The Labor dominated parliamentary committee has politically sanitised a three-year inquiry into invasive weeds in Queensland.
Late on Friday evening (6 December 2019) the State Development, Natural Resources and Agricultural Industry Development Committee dropped its long anticipated and delayed Inquiry into the impacts of invasive plants (weeds) and their control in Queensland, with only one recommendation, that the report be ‘noted’*.
LNP Shadow Minister for Agriculture Tony Perrett said to hand down the report
without any substantive recommendations showed just how ignorant the Palaszczuk
Labor Government is to the issues facing regional Queenslanders.
“After three years all Labor can offer up on an issue affecting farmers and regional Queensland is more secrecy and cover up,” Mr Perrett said.
“The fact Labor admitted that it never had any intention of implementing any findings from this report** is a disgrace.
“Queenslanders were told this was their opportunity to have their say and make a real difference, but after three years and thousands of combined hours of effort there is nothing to show from it.
“While Queensland loses the battle against weeds in this state, Labor Minister Mark Furner continues to play politics with rural and regional Queensland.
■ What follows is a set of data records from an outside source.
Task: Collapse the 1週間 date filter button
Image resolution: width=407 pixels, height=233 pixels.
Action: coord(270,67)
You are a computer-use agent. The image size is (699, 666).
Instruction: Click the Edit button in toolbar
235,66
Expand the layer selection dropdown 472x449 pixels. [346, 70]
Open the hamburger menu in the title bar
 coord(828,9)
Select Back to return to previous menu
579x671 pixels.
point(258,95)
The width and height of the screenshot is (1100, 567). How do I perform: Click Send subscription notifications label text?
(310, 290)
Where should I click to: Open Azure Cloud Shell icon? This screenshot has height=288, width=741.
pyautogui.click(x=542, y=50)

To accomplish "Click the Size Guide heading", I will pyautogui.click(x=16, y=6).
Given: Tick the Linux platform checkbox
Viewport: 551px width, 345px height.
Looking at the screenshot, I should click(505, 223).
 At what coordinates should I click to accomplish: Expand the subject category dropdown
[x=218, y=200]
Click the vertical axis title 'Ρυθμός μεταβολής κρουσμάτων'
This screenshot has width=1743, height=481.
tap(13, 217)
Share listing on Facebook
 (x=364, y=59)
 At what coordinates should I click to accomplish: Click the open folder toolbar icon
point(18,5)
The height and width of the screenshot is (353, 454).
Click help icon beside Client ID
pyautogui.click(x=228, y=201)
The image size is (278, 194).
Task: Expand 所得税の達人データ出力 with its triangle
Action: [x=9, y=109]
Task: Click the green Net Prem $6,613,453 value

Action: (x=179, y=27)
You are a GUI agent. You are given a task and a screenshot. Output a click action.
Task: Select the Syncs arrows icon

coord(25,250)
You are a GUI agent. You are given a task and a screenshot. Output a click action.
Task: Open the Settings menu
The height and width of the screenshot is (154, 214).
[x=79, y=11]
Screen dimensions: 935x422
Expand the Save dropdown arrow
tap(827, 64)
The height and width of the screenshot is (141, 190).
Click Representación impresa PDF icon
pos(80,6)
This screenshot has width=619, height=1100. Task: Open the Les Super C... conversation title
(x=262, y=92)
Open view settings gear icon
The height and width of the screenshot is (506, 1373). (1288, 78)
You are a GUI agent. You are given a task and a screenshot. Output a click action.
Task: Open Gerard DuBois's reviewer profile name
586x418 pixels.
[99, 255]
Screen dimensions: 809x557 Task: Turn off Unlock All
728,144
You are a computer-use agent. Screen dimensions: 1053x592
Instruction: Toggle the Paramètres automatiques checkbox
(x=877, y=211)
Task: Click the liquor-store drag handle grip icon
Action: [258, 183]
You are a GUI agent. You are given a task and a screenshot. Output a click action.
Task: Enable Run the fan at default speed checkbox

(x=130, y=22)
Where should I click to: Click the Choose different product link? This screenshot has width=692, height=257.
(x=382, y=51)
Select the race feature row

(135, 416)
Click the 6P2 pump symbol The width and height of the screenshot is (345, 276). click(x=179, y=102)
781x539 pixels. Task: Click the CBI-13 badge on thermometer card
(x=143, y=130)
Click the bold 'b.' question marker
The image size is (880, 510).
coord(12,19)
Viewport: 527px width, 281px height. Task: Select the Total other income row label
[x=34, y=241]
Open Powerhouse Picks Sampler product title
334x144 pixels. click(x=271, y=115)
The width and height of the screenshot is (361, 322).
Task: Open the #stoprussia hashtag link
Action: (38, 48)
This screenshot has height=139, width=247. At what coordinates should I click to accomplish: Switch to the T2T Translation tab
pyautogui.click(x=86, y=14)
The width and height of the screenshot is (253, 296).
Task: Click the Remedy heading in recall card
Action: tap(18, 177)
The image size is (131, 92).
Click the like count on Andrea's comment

“This is the same Minister who committed $5 million of state funding to match the federal government’s commitment to tackle the spread of prickly acacia, and then did not provide the funding after the federal election.
“There
is something deeply unsettling about the Palaszczuk Labor Government’s apparent
failure to uphold its obligations to the management of the state’s pests, weeds
and biosecurity.
“This is yet another example of the Palaszczuk
Labor Government’s anti-farmer and anti-regions agenda.”